Another volatile trading week saw central banks globally ramp up stimulus efforts while governments inch their way closer in delivering economic support. The coronavirus pandemic is delivering a far worse economic impact that anyone imagined. Social distancing may have not been aggressive enough for some of the major cities and the next few weeks could see healthcare capacity reached.
US stocks are starting to find some support, but that could very well change if Washington disappoints in providing economic support. Secretary Mnuchin’s comment that the coronavirus bill is too meager took some of the air out of today’s rebound.
The labor market is about to see sharp rises in unemployment with restaurant, retail, hotel, and travel businesses. With both the US and Europe poised for recessions, further economic pain could make this market turmoil mirror the global financial crisis which means global equities could still see another 10-20% of weakness.
Desperate times call for desperate measures. West Texas Intermediate crude finished the week on a terrible note as the crude demand outlook was dealt another blow as extreme measures are rolled throughout the US, skepticism on how effective it will be for the US government to fill up the SPR, and if Texas could bring back OPEC + to life.
The US crude benchmark is in trouble as many temporary solutions will ultimately lead to a slow painful death for much of the US shale industry. The US government will likely pump up prices and temporarily support many shale producers that will probably still go under as prices will likely remain very low over the next year. The Trump administration might ultimately inflate WTI crude prices so much that buyers may end of preferring purchasing Brent crude. The shale industry needed to consolidate and even if the government fills up their SPR for a decade, there is only limited space for the shale’s sweet crude.
OPEC Secretary Barkindo’s meeting with the head of the Texas Railroad Commission means energy markets could see Texas for the first time since the 1970s.
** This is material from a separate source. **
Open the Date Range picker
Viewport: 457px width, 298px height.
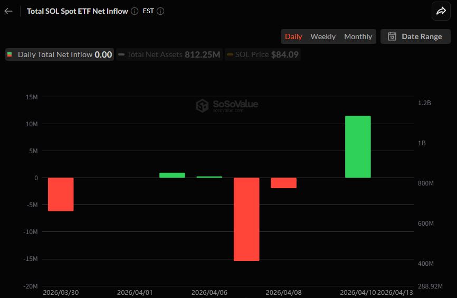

For a revival of OPEC +, a lot would have to go right, ultimately seeing Russia, Saudi Arabia, and Texas all agree to delivering at the very least a 10% cut from pre-pandemic levels. Energy traders are skeptical that Russia and possibly the Saudis want to help US shale. Saudi Arabia tried to kill the shale industry in 2014 when they let oil crash from $100 to $30, so this time they may just go along with inviting Texas to the June OPEC meeting, but fail to be the one that carries the lion share of production cuts.
Gold can’t shake a strong dollar. Gold finished the week on a high note as the dollar finally gave back some of its recent gains. Gold’s flight-to-safety trade could be ready for takeoff as the dollar’s momentum could be running out of steam following the Fed’s continuous efforts in stabilizing funding markets. Gold will benefit from a wrath of global stimulus and should slowly work it way back towards the highs from earlier in the month.